Loosley v Social Action for Health
Yet another case on the employer’s “get-out” clause under the statutory dispute procedures. This time the Employment Appeal Tribunal (EAT) said in Loosley v Social Action for Health that the redundancy was fair even though the employer did not follow a fair procedure, because the employee would have been dismissed anyway.
Basic facts
As a mental health worker, Mr Loosley undertook representation and development work for Social Action for Health. It received its funding from the local authority, but Tower Hamlets decided to withdraw the funding from March 2005, and gave Mr Loosley six months’ warning of redundancy.
During that time, SAH employed another worker, Mr Walker, to concentrate more on the development aspect of its work. Tower Hamlets made clear that it preferred to work with him and when work on another temporary project became available, post March 2005, it informed Mr Walker but not Mr Loosley.
SAH used funds from other sources to keep Mr Loosley in post for as long as it could, but when the funds ran out, he was made redundant. He argued that he had not been consulted properly and should have been considered for the temporary development post as suitable, alternative employment.
The law
Section 98A of the Employment Rights Act 1996 (ERA) states that if an employer dismisses an employee and does not follow one of the procedures under the statutory dispute regulations, the dismissal is automatically unfair.
However, if the employer observes the dismissal and disciplinary procedure (DDP), section 98A(2) says that a breach of another procedure will not “by itself” make their action unreasonable if the employer can show they would have dismissed the employee anyway.
Section 98(4) states that, bearing in mind the reason given by the employer for the dismissal, tribunals have to decide whether in the circumstances, the employer acted reasonably or unreasonably overall.
Tribunal decision
The employment tribunal agreed that Mr Loosley was qualified to do the job and should have been considered for the role. However, it decided that he would not have been successful because both SAH and Tower Hamlet thought Mr Walker was better suited.
That did not make the decision unfair, according to the tribunal, because SAH’s opinion of his ability to do the job was “one of the circumstances to be taken into account in assessing the fairness of the decision not to offer him that position” under section 98(4) of the ERA.
EAT decision
The EAT decided that the term “procedure” under the ERA had a broad meaning; there had been a procedural failure in this case; and that the employer’s failure to draw Mr Loosley’s attention to a job opportunity fell into that category. Section 98A of the ERA therefore applied.
But could the employer use the escape clause of section 98A(2)? In this case the answer was yes. The EAT noted that it was for the employer to prove, on the balance of probabilities, that they would have dismissed the employee anyway, even if there had not been a procedural failure. And it emphasized that the more serious the breach, the more convincing the evidence had to be.
It concluded that “where the result of consultation is an obvious one, there may be something to be said for an employer not requiring the formality of consultation, if the employer’s mind is appropriately made up.” Although unusual, that was the case here and accordingly, the tribunal was right to decide that the dismissal was fair because of the procedural failure to consult.

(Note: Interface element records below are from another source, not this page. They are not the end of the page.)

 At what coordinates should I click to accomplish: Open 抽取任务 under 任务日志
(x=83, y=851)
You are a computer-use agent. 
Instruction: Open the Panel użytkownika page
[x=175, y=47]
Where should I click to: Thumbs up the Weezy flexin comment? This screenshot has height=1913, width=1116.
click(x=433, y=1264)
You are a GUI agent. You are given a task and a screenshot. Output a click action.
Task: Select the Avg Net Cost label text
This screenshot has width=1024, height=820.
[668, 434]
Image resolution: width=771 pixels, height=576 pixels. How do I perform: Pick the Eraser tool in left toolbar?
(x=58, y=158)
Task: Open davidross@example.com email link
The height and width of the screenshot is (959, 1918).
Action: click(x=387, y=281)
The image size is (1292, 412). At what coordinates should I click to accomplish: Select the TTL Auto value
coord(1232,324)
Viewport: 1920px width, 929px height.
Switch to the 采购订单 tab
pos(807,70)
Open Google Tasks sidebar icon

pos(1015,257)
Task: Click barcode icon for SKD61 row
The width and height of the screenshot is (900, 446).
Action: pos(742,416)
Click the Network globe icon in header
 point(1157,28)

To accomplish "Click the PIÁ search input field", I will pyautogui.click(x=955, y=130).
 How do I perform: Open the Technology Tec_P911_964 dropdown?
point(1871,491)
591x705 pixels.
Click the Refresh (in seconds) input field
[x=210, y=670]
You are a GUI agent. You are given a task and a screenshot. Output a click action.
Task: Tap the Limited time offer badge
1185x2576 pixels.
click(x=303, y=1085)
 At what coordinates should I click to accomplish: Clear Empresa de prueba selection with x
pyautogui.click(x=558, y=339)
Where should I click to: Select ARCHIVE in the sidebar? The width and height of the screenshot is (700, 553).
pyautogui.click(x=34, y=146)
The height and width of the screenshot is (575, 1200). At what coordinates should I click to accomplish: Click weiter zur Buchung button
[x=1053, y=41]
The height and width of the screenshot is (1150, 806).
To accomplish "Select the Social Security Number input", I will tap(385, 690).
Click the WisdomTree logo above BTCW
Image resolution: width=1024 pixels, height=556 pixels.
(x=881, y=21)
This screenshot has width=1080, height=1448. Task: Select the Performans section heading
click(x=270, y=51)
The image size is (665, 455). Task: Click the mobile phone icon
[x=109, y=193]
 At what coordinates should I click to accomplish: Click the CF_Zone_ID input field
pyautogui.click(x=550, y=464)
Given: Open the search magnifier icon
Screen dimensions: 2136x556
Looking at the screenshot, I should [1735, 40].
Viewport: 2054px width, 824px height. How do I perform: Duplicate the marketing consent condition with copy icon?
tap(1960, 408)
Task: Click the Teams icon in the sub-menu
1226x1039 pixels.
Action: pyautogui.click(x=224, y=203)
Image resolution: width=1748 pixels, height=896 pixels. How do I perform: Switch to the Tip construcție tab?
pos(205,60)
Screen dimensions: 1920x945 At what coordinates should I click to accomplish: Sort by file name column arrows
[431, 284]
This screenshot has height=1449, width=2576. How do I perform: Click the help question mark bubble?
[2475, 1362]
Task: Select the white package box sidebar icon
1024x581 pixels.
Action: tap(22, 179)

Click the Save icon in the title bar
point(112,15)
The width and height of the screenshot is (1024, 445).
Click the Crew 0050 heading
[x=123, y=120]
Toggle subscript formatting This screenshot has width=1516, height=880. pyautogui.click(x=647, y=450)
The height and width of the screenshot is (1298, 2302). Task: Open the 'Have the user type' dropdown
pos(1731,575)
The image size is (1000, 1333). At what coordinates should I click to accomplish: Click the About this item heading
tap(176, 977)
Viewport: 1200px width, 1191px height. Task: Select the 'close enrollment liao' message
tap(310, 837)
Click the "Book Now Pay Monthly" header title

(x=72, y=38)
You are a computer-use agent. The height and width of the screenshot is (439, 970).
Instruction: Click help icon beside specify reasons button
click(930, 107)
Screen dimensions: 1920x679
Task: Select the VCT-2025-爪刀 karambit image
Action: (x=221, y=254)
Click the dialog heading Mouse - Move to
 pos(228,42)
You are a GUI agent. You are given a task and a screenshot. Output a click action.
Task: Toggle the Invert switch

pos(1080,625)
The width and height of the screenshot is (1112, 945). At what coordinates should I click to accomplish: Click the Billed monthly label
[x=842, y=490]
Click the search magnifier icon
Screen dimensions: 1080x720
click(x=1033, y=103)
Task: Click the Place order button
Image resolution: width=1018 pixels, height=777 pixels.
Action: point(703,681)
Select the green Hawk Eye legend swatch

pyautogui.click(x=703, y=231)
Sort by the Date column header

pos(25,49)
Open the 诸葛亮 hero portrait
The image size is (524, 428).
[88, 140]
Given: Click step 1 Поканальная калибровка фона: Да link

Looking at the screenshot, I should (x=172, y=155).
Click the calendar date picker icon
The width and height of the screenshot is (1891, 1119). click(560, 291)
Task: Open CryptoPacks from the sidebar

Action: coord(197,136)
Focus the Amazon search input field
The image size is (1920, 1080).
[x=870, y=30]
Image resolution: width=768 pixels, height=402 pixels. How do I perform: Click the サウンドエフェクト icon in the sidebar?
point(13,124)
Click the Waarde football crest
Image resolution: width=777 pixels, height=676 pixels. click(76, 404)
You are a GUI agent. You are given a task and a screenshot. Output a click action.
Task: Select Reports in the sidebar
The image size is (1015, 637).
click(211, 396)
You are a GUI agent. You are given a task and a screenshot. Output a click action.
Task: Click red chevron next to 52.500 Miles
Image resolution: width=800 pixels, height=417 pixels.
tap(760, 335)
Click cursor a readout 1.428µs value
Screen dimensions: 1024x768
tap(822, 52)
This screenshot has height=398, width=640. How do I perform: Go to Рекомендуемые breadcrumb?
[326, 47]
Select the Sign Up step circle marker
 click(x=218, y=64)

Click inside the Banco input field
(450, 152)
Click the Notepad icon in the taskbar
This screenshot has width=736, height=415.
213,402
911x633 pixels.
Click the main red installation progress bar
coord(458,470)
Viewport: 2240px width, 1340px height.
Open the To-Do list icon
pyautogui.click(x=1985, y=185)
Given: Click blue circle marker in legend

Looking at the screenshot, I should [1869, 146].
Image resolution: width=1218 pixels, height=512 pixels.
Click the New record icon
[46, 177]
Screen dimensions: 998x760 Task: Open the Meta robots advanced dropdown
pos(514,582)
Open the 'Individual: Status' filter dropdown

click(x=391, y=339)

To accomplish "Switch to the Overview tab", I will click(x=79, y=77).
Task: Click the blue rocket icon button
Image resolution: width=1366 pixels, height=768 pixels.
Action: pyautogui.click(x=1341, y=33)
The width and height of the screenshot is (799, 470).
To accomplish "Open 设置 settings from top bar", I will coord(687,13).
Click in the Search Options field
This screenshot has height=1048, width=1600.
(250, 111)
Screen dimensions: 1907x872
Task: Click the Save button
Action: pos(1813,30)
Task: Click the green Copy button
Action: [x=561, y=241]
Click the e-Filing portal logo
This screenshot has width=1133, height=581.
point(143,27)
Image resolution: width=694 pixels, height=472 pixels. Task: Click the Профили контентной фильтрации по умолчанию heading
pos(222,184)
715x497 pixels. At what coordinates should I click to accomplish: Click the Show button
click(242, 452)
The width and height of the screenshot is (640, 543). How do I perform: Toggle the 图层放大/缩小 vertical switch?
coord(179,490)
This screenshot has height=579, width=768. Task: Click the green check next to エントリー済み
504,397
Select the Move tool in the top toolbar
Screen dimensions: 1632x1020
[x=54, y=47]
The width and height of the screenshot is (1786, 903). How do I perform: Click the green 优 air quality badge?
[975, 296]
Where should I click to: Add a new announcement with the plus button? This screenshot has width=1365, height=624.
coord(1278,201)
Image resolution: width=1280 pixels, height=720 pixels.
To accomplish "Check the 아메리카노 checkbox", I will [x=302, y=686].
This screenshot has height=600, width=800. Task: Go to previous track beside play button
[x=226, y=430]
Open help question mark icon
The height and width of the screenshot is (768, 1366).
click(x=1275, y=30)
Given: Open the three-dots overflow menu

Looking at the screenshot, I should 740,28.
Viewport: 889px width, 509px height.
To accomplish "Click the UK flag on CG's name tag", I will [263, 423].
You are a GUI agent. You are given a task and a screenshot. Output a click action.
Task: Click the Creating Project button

However, it said that it would hope that in most cases, tribunals would find it unfair not to tell an employee of “alternative job opportunities that were within the employee’s competence and which might have been open to him and perhaps to make a dismissal unfair.
Comment
Although the Government is now considering total repeal of the dispute resolution law (see News in Brief), it is open to keeping the weakened procedural protection that goes along with it. This decision means that the majority view in the EAT is that provided an employer follows the DDP, they can excuse a breach of any other procedure (such as the ACAS Code of Practice) by showing that they would have dismissed the employee anyway.